● What needs to be done: Return the listing below exactly. Leave its pictures out.

------------------------------------

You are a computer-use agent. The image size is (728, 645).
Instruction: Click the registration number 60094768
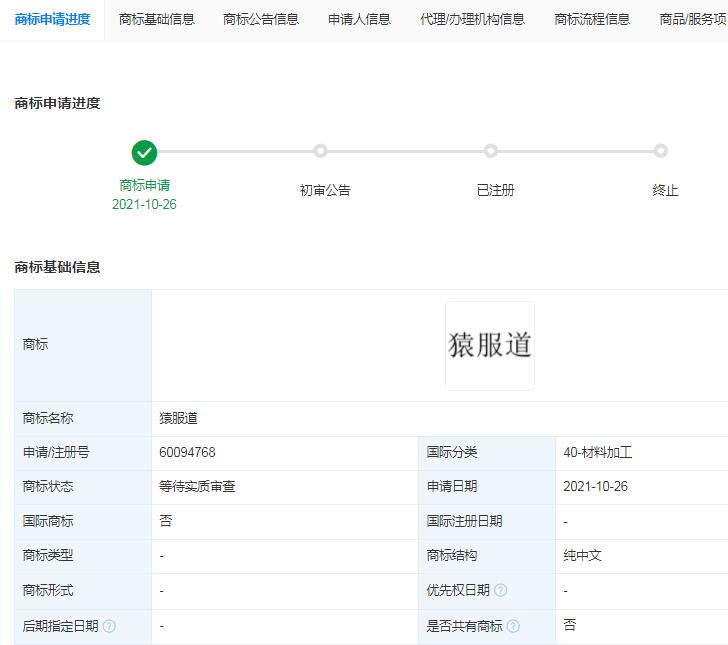(x=187, y=452)
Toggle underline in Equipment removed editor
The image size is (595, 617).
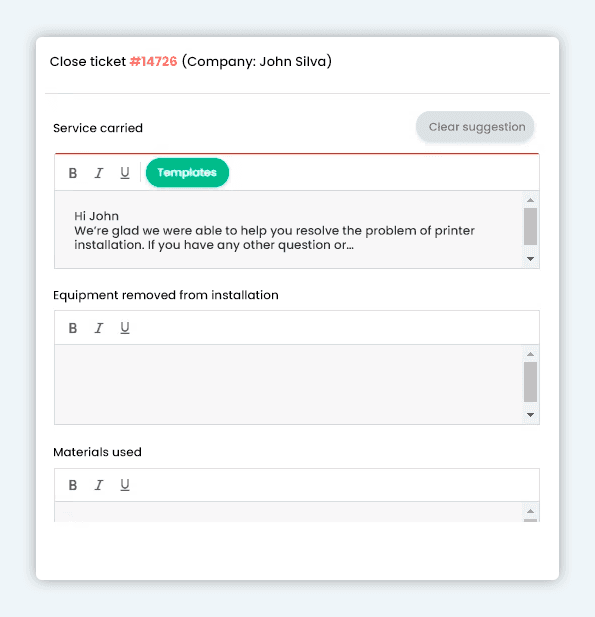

------------------------------------

● Exercise answer:
You are a computer-use agent. The image size is (728, 645).
Instruction: Click the registration number 60094768
(x=187, y=452)
Toggle underline in Equipment removed editor
The image size is (595, 617).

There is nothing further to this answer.